Year by year we talk through the roles he’s had with different employers. Not only does this give me a basis to work from in tracing his pensions and establishing which roles are likely to produce something in the form of a retirement provision, I can see all of the memories, good and bad, flooding back to him.
In cross-referencing his previous employments with the pension tracing service I can send Letters of Authority off to the appropriate providers to establish any entitlements he does have .
IF ONLY IT WERE THAT SIMPLE – there’s some major work to do here!
The next meeting in the diary is the mother-in-law of a recently onboarded new client. At present, her income just about meets her expenditure – however, with the persistent increase in the cost of living this may not be the case for very long.
Alongside her daughter, we discuss her current investments; 3 whole of life investment bonds that have remained untouched for several years – one of which she’s still paying a monthly premium towards.
These investments were taken out a while ago. This is important for a couple of reasons:
- The client may not be aware of the characteristics of the investments and why they were originally recommended. For example, an investment bond has a 5% annual withdrawal allowance, meaning the client can access 5% of their initial investment per annum with no immediate tax liability.
- The period since commencement could have an impact on how withdrawals and/ or gains are taxed.
The 5% withdrawal allowance mentioned above, if not used one year can be carried forward indefinitely. Equally, 20% tax is already paid within the fund, meaning that upon surrender if the gain does not take the client into a higher-rate tax bracket there will be no further tax to pay.
Given the clients age this case is a balancing act between ensuring she utilises her investments to maintain a comfortable standard of living and retaining investment status of the bonds because of their 101% insurance value characteristic – investment bonds can’t be considered by local authorities in conducting means-tested benefit calculations.
Overall, I’m sure I can provide her with the reassurance she needs to be happy.
Before my first meeting of the afternoon, the time is upon us to start our next quarterly review process.

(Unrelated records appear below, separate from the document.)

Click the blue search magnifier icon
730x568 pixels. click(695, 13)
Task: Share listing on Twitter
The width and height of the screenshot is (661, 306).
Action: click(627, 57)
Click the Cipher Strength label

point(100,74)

Unlike most firms in the area we still formulate our investment propositions in-house, meaning it is my job to ensure the funds we recommend are doing what they set out to do. Although the process as a whole involves an internal scoring system grading each fund individually (there are over 100!) on various factors such as performance, volatility and manager tenure to name a few, this lunch time will be spent analysing each propositions’ portfolio performance over a 3, 6 and 12-month period. This will provide me with a broader perspective before I begin to funnel down.

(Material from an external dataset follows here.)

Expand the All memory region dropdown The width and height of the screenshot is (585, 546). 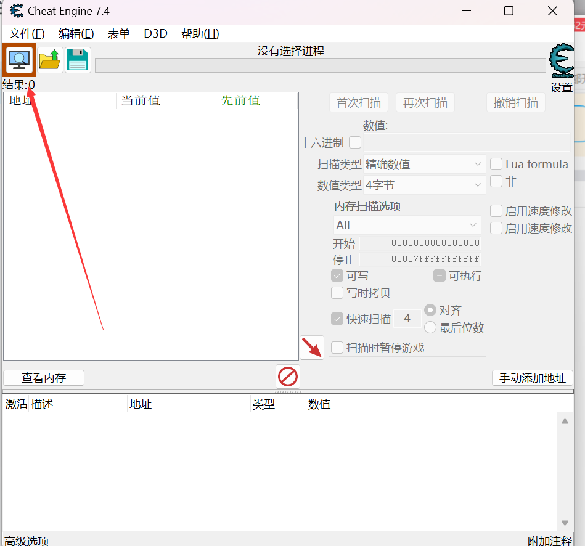pos(407,225)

Pay day has just been so I treat myself to Myers’ Bakery lunch – Home of the Famous Lincolnshire Plum Loaf. I opt for a beef pasty, which in my opinion is levels above. Subsequently, a quick spruce up before my final meeting of the day.
I meet with two local entrepreneurs, very successful entrepreneurs may I add, whom have just sold the business they built from the ground up. Although its an opportunity for me to demonstrate the products and services we can offer as a whole of market, independent financial advisor firm, it is also an opportunity for them to reaffirm their objectives in the next chapter of their lives.
Some may choose to slow things down a bit but given they’re still young numerous business ideas and ventures were discussed. It is my job to show where we can add value in their journey. For example, utilising a Self-Invested Personal Pension to purchase a commercial property. Benefits of utilising a SIPP include the ability to loan up to 50% of the pension’s value to purchase a commercial property. Business rents generated from the property can be paid into the pension, which not only contributes to increasing the overall pension value, but it is also classed as a business expense. Any rent received is free of income tax, and any gain achieved on the property’s future sale is not liable to Capital Gains Tax (CGT) as the SIPP is its own legal entity.
Overall a very enjoyable meeting with inspiring people, discussing a different topic from the normal day to day activities.
After each meeting I write minutes for the file. Although an FCA requirement, it enables me to capture important discussion points and reiterate the client’s objectives and goals. It also helps me to reflect on the meetings themselves and identify if I’ve missed an opportunity.
It’s been a great Tuesday establishing new relationships with potential clients; however I have several recommendations that need formulating and plan information that needs chasing up… bring on Wednesday.